[TASK REQUIREMENTS]: Only an exact copy of the lines beginning at the one that contains "This screenshot has width=1000, height=666." and ending at the last line of the records below counts as the answer.

TASK INPUTS START

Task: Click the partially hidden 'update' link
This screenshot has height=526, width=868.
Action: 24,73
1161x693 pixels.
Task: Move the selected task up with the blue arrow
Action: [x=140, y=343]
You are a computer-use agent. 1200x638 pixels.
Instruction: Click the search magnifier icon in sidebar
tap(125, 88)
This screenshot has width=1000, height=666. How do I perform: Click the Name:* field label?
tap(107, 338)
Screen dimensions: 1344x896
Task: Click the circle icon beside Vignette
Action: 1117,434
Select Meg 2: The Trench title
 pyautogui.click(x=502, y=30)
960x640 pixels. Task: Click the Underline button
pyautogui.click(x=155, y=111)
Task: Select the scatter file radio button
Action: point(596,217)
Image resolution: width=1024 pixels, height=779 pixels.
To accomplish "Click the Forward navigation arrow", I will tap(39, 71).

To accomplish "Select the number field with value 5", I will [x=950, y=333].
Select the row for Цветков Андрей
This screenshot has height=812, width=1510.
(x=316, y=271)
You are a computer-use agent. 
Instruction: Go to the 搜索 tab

TASK INPUTS END

[ANSWER AREA]:
This screenshot has width=1000, height=666. How do I perform: Click the Name:* field label?
tap(107, 338)
Screen dimensions: 1344x896
Task: Click the circle icon beside Vignette
Action: 1117,434
Select Meg 2: The Trench title
 pyautogui.click(x=502, y=30)
960x640 pixels. Task: Click the Underline button
pyautogui.click(x=155, y=111)
Task: Select the scatter file radio button
Action: point(596,217)
Image resolution: width=1024 pixels, height=779 pixels.
To accomplish "Click the Forward navigation arrow", I will tap(39, 71).

To accomplish "Select the number field with value 5", I will [x=950, y=333].
Select the row for Цветков Андрей
This screenshot has height=812, width=1510.
(x=316, y=271)
You are a computer-use agent. 
Instruction: Go to the 搜索 tab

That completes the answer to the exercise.